▶ WHAT THIS TASK INVOLVES: Repeat every line of the data verbatim.

▶ DATA FOR ANALYSIS:
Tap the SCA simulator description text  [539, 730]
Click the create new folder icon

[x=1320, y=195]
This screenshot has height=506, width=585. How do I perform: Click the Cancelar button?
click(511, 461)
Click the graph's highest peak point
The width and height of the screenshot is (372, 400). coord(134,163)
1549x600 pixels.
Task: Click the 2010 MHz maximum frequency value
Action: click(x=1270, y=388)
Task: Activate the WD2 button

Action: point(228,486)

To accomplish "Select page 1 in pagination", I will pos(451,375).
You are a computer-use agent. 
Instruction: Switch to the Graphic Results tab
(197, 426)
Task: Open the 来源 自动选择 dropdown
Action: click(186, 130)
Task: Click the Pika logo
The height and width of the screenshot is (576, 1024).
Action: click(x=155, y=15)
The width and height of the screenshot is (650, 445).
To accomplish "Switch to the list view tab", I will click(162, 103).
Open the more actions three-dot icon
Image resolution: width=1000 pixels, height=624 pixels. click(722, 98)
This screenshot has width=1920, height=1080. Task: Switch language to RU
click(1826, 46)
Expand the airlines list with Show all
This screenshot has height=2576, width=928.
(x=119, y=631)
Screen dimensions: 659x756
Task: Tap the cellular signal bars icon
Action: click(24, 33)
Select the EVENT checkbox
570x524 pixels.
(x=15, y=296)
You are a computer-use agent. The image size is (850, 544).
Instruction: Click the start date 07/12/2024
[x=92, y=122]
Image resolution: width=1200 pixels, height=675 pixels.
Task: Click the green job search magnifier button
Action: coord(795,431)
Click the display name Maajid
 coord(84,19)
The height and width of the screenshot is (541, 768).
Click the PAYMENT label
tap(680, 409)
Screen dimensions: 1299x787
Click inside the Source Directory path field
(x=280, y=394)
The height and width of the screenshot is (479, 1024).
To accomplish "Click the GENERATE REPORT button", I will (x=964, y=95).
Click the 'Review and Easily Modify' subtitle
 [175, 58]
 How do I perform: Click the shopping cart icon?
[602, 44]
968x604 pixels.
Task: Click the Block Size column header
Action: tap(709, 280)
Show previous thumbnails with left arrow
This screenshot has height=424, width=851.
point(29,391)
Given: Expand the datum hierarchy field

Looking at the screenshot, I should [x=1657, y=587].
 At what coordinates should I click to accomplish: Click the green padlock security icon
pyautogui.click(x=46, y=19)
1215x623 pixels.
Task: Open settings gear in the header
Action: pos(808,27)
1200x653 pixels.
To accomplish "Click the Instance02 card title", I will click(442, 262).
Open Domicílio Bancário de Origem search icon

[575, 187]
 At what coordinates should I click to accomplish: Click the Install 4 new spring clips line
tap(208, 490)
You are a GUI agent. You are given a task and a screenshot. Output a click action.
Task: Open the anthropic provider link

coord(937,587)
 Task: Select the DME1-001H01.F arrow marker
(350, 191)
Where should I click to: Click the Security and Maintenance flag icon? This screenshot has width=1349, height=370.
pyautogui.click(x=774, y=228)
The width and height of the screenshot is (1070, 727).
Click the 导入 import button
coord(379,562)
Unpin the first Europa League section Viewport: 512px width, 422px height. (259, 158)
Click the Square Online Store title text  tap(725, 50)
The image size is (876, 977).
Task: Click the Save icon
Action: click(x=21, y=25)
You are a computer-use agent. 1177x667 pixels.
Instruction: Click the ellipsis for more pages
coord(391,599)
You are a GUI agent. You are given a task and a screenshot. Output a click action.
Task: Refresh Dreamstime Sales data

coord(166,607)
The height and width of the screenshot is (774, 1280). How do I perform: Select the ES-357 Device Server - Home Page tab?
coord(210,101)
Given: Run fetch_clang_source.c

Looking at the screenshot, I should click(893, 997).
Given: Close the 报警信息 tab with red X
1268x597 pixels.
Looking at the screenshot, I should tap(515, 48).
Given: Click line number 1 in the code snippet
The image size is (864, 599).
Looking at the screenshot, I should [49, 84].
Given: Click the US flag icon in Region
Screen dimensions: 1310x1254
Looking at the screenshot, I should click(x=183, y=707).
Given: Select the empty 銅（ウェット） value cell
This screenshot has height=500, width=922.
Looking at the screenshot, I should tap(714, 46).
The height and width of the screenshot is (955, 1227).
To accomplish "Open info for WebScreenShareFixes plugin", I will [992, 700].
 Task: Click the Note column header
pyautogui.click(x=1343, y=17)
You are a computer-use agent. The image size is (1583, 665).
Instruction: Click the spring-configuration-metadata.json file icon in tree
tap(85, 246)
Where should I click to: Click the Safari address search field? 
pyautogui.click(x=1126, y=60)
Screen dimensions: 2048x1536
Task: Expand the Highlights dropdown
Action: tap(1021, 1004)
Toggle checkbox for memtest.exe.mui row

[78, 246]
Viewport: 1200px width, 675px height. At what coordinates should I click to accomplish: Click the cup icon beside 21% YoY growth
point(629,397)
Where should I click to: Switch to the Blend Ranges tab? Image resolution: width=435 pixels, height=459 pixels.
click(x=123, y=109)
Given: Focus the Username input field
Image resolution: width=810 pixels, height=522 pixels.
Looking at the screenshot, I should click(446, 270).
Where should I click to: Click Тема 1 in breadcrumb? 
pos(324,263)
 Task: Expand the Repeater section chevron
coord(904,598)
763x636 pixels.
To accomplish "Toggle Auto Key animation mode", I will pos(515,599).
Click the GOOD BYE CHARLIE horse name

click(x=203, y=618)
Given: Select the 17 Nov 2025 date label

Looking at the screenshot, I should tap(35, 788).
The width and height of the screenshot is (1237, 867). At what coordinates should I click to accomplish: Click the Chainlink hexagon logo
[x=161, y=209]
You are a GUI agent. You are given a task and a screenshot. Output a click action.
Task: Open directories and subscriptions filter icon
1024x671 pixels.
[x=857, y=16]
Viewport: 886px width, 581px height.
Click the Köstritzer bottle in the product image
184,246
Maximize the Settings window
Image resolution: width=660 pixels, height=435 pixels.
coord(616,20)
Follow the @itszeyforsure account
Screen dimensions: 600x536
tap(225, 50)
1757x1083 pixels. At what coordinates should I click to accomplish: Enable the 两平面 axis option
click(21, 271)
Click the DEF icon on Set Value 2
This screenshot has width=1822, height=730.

▶ ANSWER TO THIS EXERCISE:
Tap the SCA simulator description text  [539, 730]
Click the create new folder icon

[x=1320, y=195]
This screenshot has height=506, width=585. How do I perform: Click the Cancelar button?
click(511, 461)
Click the graph's highest peak point
The width and height of the screenshot is (372, 400). coord(134,163)
1549x600 pixels.
Task: Click the 2010 MHz maximum frequency value
Action: click(x=1270, y=388)
Task: Activate the WD2 button

Action: point(228,486)

To accomplish "Select page 1 in pagination", I will pos(451,375).
You are a computer-use agent. 
Instruction: Switch to the Graphic Results tab
(197, 426)
Task: Open the 来源 自动选择 dropdown
Action: click(186, 130)
Task: Click the Pika logo
The height and width of the screenshot is (576, 1024).
Action: click(x=155, y=15)
The width and height of the screenshot is (650, 445).
To accomplish "Switch to the list view tab", I will click(162, 103).
Open the more actions three-dot icon
Image resolution: width=1000 pixels, height=624 pixels. click(722, 98)
This screenshot has width=1920, height=1080. Task: Switch language to RU
click(1826, 46)
Expand the airlines list with Show all
This screenshot has height=2576, width=928.
(x=119, y=631)
Screen dimensions: 659x756
Task: Tap the cellular signal bars icon
Action: click(24, 33)
Select the EVENT checkbox
570x524 pixels.
(x=15, y=296)
You are a computer-use agent. The image size is (850, 544).
Instruction: Click the start date 07/12/2024
[x=92, y=122]
Image resolution: width=1200 pixels, height=675 pixels.
Task: Click the green job search magnifier button
Action: coord(795,431)
Click the display name Maajid
 coord(84,19)
The height and width of the screenshot is (541, 768).
Click the PAYMENT label
tap(680, 409)
Screen dimensions: 1299x787
Click inside the Source Directory path field
(x=280, y=394)
The height and width of the screenshot is (479, 1024).
To accomplish "Click the GENERATE REPORT button", I will (x=964, y=95).
Click the 'Review and Easily Modify' subtitle
 [175, 58]
 How do I perform: Click the shopping cart icon?
[602, 44]
968x604 pixels.
Task: Click the Block Size column header
Action: tap(709, 280)
Show previous thumbnails with left arrow
This screenshot has height=424, width=851.
point(29,391)
Given: Expand the datum hierarchy field

Looking at the screenshot, I should [x=1657, y=587].
 At what coordinates should I click to accomplish: Click the green padlock security icon
pyautogui.click(x=46, y=19)
1215x623 pixels.
Task: Open settings gear in the header
Action: pos(808,27)
1200x653 pixels.
To accomplish "Click the Instance02 card title", I will click(442, 262).
Open Domicílio Bancário de Origem search icon

[575, 187]
 At what coordinates should I click to accomplish: Click the Install 4 new spring clips line
tap(208, 490)
You are a GUI agent. You are given a task and a screenshot. Output a click action.
Task: Open the anthropic provider link

coord(937,587)
 Task: Select the DME1-001H01.F arrow marker
(350, 191)
Where should I click to: Click the Security and Maintenance flag icon? This screenshot has width=1349, height=370.
pyautogui.click(x=774, y=228)
The width and height of the screenshot is (1070, 727).
Click the 导入 import button
coord(379,562)
Unpin the first Europa League section Viewport: 512px width, 422px height. (259, 158)
Click the Square Online Store title text  tap(725, 50)
The image size is (876, 977).
Task: Click the Save icon
Action: click(x=21, y=25)
You are a computer-use agent. 1177x667 pixels.
Instruction: Click the ellipsis for more pages
coord(391,599)
You are a GUI agent. You are given a task and a screenshot. Output a click action.
Task: Refresh Dreamstime Sales data

coord(166,607)
The height and width of the screenshot is (774, 1280). How do I perform: Select the ES-357 Device Server - Home Page tab?
coord(210,101)
Given: Run fetch_clang_source.c

Looking at the screenshot, I should click(893, 997).
Given: Close the 报警信息 tab with red X
1268x597 pixels.
Looking at the screenshot, I should tap(515, 48).
Given: Click line number 1 in the code snippet
The image size is (864, 599).
Looking at the screenshot, I should [49, 84].
Given: Click the US flag icon in Region
Screen dimensions: 1310x1254
Looking at the screenshot, I should click(x=183, y=707).
Given: Select the empty 銅（ウェット） value cell
This screenshot has height=500, width=922.
Looking at the screenshot, I should tap(714, 46).
The height and width of the screenshot is (955, 1227).
To accomplish "Open info for WebScreenShareFixes plugin", I will [992, 700].
 Task: Click the Note column header
pyautogui.click(x=1343, y=17)
You are a computer-use agent. The image size is (1583, 665).
Instruction: Click the spring-configuration-metadata.json file icon in tree
tap(85, 246)
Where should I click to: Click the Safari address search field? 
pyautogui.click(x=1126, y=60)
Screen dimensions: 2048x1536
Task: Expand the Highlights dropdown
Action: tap(1021, 1004)
Toggle checkbox for memtest.exe.mui row

[78, 246]
Viewport: 1200px width, 675px height. At what coordinates should I click to accomplish: Click the cup icon beside 21% YoY growth
point(629,397)
Where should I click to: Switch to the Blend Ranges tab? Image resolution: width=435 pixels, height=459 pixels.
click(x=123, y=109)
Given: Focus the Username input field
Image resolution: width=810 pixels, height=522 pixels.
Looking at the screenshot, I should click(446, 270).
Where should I click to: Click Тема 1 in breadcrumb? 
pos(324,263)
 Task: Expand the Repeater section chevron
coord(904,598)
763x636 pixels.
To accomplish "Toggle Auto Key animation mode", I will pos(515,599).
Click the GOOD BYE CHARLIE horse name

click(x=203, y=618)
Given: Select the 17 Nov 2025 date label

Looking at the screenshot, I should tap(35, 788).
The width and height of the screenshot is (1237, 867). At what coordinates should I click to accomplish: Click the Chainlink hexagon logo
[x=161, y=209]
You are a GUI agent. You are given a task and a screenshot. Output a click action.
Task: Open directories and subscriptions filter icon
1024x671 pixels.
[x=857, y=16]
Viewport: 886px width, 581px height.
Click the Köstritzer bottle in the product image
184,246
Maximize the Settings window
Image resolution: width=660 pixels, height=435 pixels.
coord(616,20)
Follow the @itszeyforsure account
Screen dimensions: 600x536
tap(225, 50)
1757x1083 pixels. At what coordinates should I click to accomplish: Enable the 两平面 axis option
click(21, 271)
Click the DEF icon on Set Value 2
This screenshot has width=1822, height=730.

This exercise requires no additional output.